7 min read·Updated April 2026
Batch API Pricing (2026)
50% off
Discount vs standard API
<24 hrs
Job completion time
$0.50/M
Haiku 4.5 batch input
$1.25/M
GPT-5.4 nano batch input

How the Batch API Works

Instead of sending API requests one at a time and waiting for each response (real-time inference), the Batch API lets you:

  1. Submit a JSONL file containing many requests in a single job
  2. Receive a job ID immediately
  3. Poll for completion (or use a webhook) — jobs complete within 24 hours
  4. Download results as a JSONL file when complete

The provider can process your batch during off-peak hours, which is why they pass 50% of the savings to you. The trade-off is latency: you don't get responses instantly.

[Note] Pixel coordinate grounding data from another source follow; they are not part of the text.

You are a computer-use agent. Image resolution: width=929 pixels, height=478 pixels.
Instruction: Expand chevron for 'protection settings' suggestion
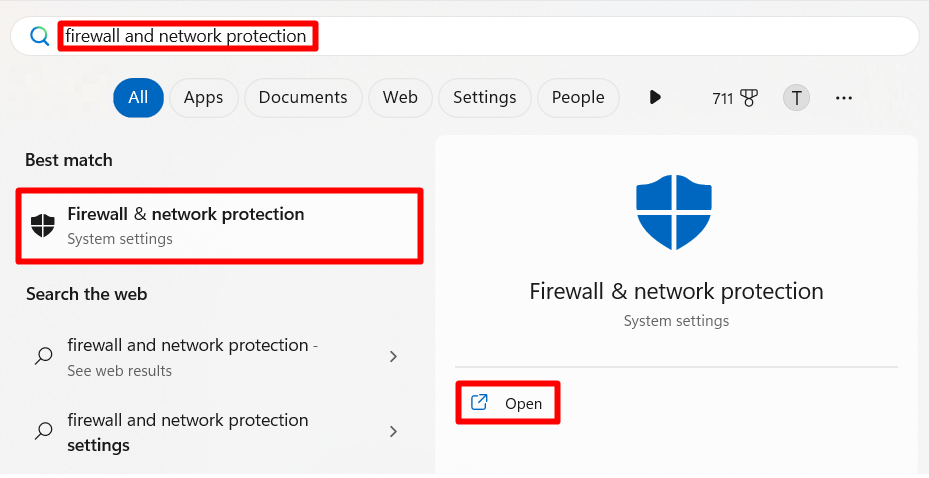tap(393, 431)
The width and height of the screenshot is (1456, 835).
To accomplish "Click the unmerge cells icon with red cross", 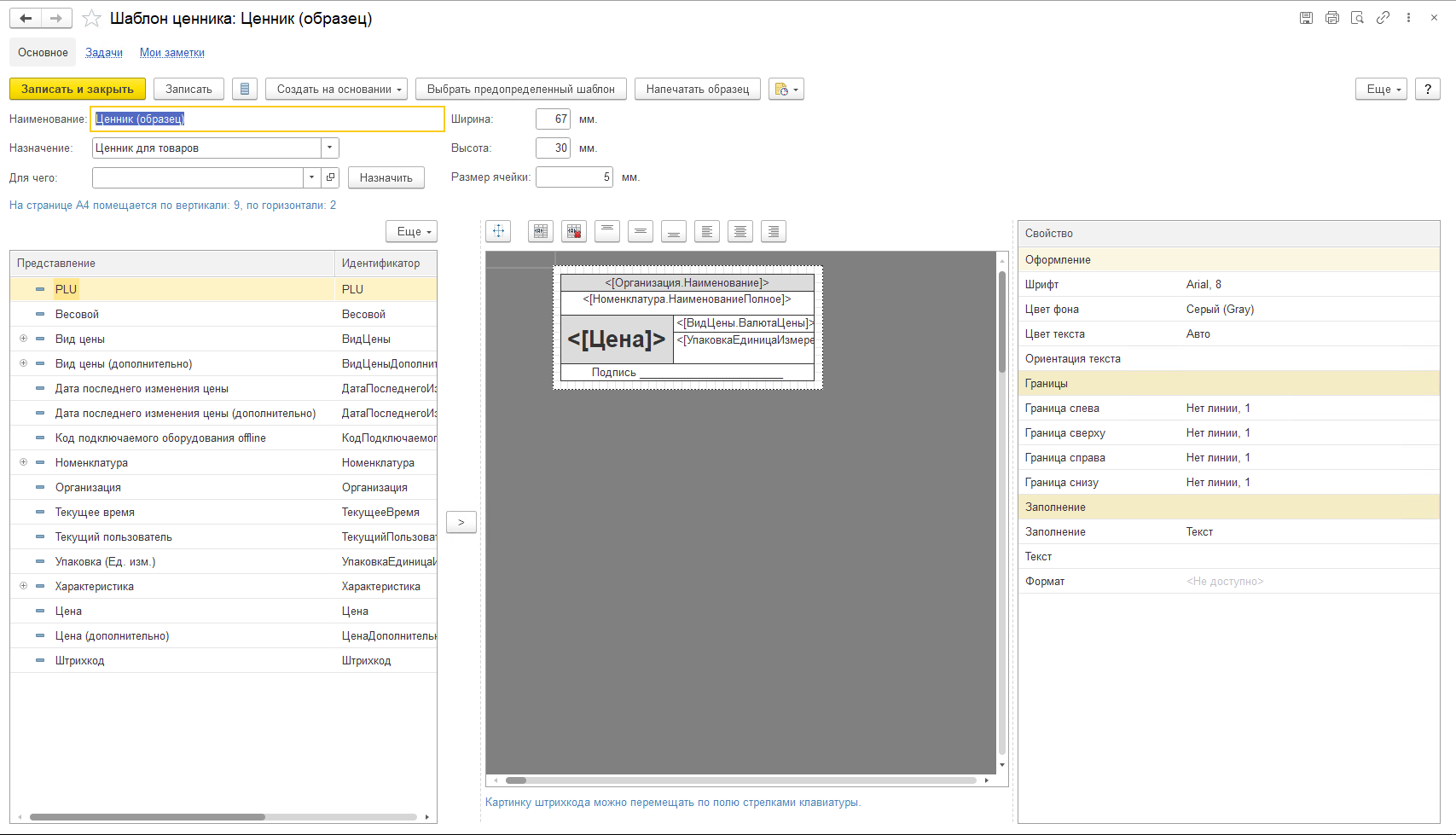I will point(574,231).

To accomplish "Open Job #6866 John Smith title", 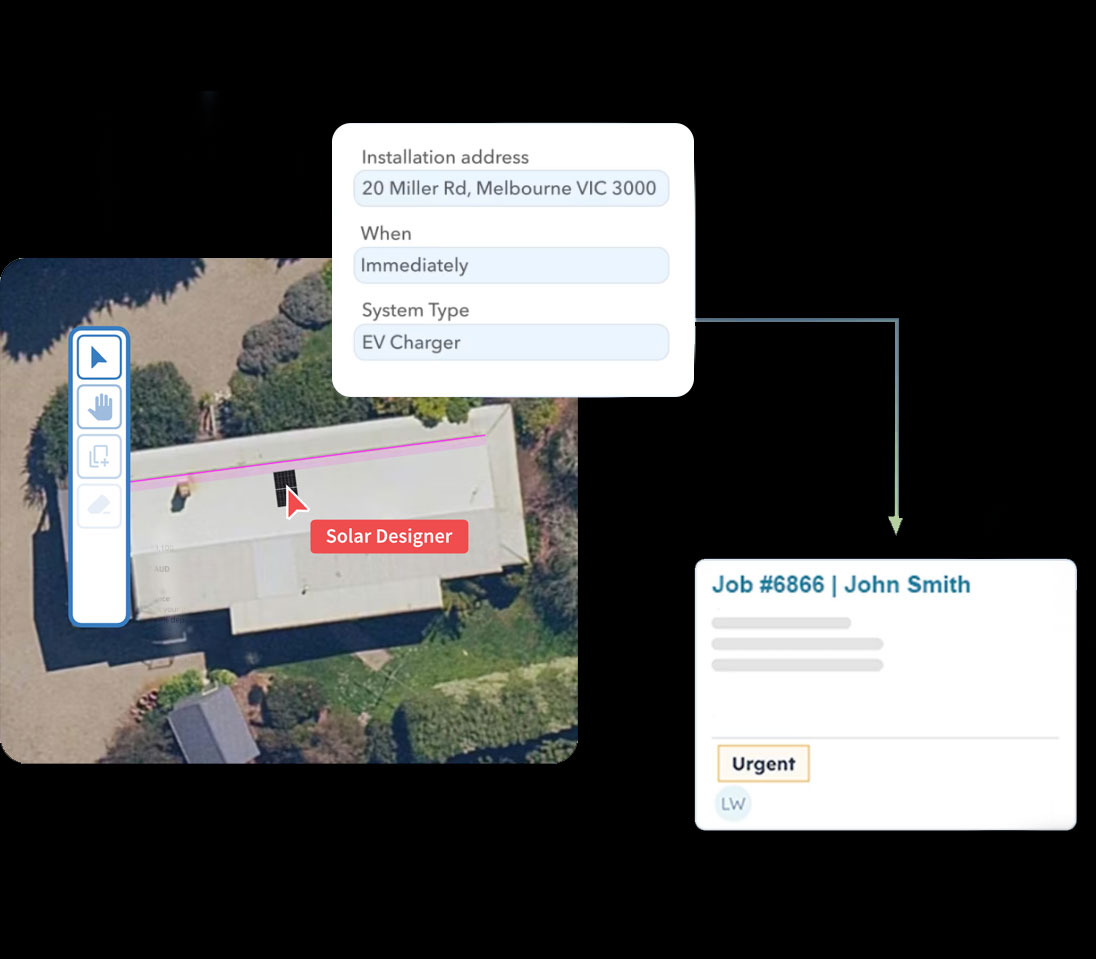I will (840, 585).
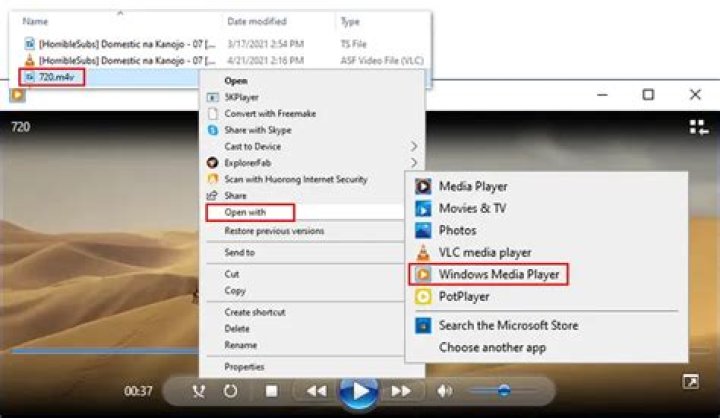Image resolution: width=720 pixels, height=418 pixels.
Task: Click Properties in the context menu
Action: 244,367
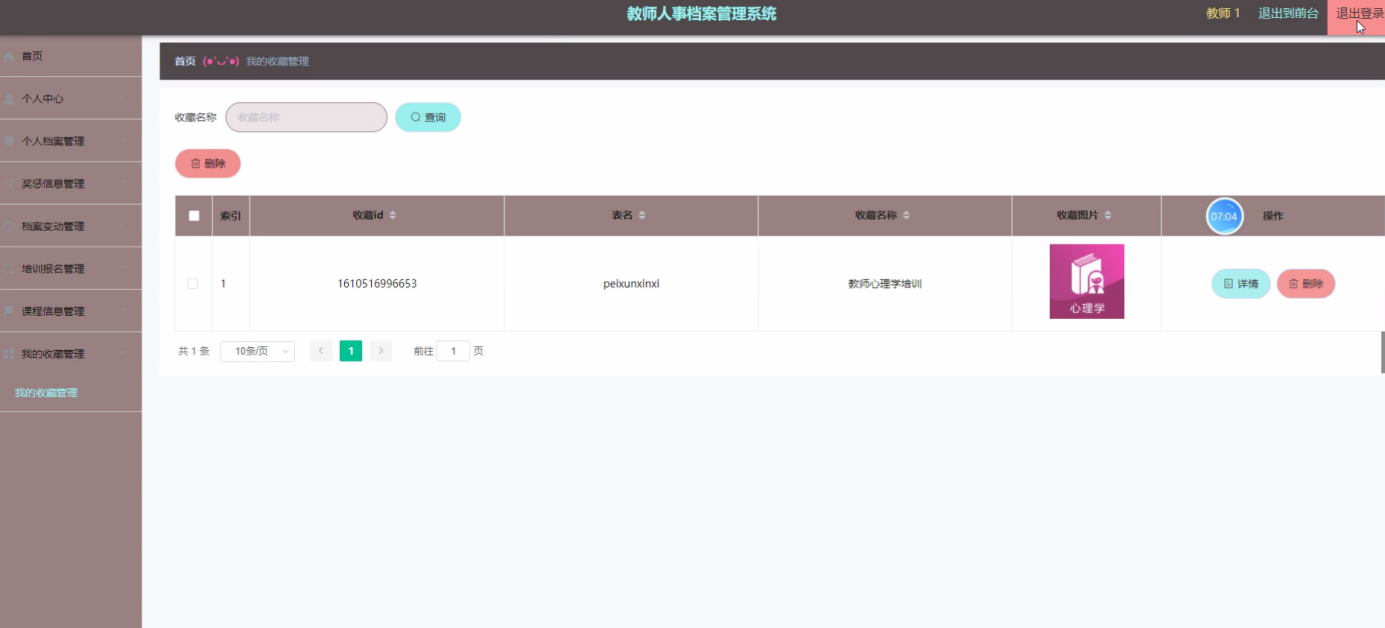Click the sort icon beside 收藏id header
The height and width of the screenshot is (628, 1385).
[x=393, y=216]
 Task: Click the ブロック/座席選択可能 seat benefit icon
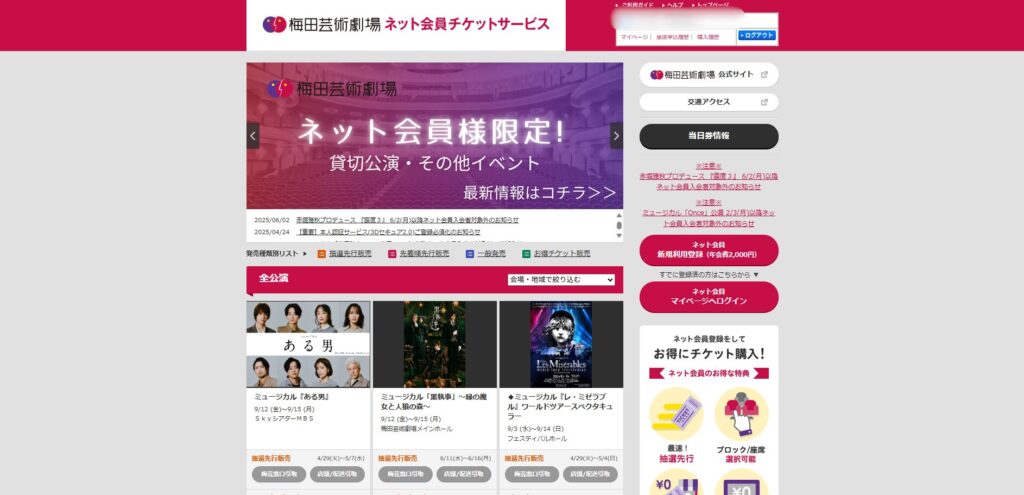pyautogui.click(x=741, y=414)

Batch vs Real-Time Pricing: All Major Models

ModelStandard input/1MBatch input/1MStandard output/1MBatch output/1M
Claude Haiku 4.5$1.00$0.50$5.00$2.50
Claude Sonnet 4.6$3.00$1.50$15.00$7.50
Claude Opus 4.6$5.00$2.50$25.00$12.50
GPT-5.4 nano$0.20$0.10$1.25$0.625
GPT-5.4 mini$0.75$0.375$4.50$2.25
GPT-5.4$2.50$1.25$15.00$7.50

Gemini 2.5 models do not currently offer a Batch API equivalent — their standard pricing is already lower than batch pricing on comparable OpenAI/Anthropic models for many use cases.

When to Use the Batch API

Use caseGood for batch?Why
Nightly document enrichmentYesAll documents processed overnight, results ready by morning
Bulk content generationYesProduct descriptions, email sequences, article outlines — no user waiting
Training data labelingYesThousands of samples can be labeled in a single batch job
Contract/document analysisYesUpload 1,000 contracts, get structured analysis by end of day
Embeddings at scaleYesLarge corpus indexing can run overnight in batch
Real-time chatbot responsesNoUsers expect sub-second responses — batch doesn't work for interactive UX
Live customer supportNoTickets need resolution in minutes, not hours
On-demand code completionNoLatency requirement is <200ms — incompatible with batch model

Batch API Implementation (Anthropic)

Anthropic's Message Batches API accepts up to 10,000 requests per batch:

# Create a batch
import anthropic
client = anthropic.Anthropic()
batch = client.beta.messages.batches.create(
requests=[
{"custom_id": "req-1", "params": {
"model": "claude-haiku-4-5",
"max_tokens": 500,
"messages": [{"role": "user", "content": "Summarize: ..."}]
}},
# ... up to 10,000 requests
]
)
# Poll until done
while batch.processing_status == "in_progress":
time.sleep(60)
batch = client.beta.messages.batches.retrieve(batch.id)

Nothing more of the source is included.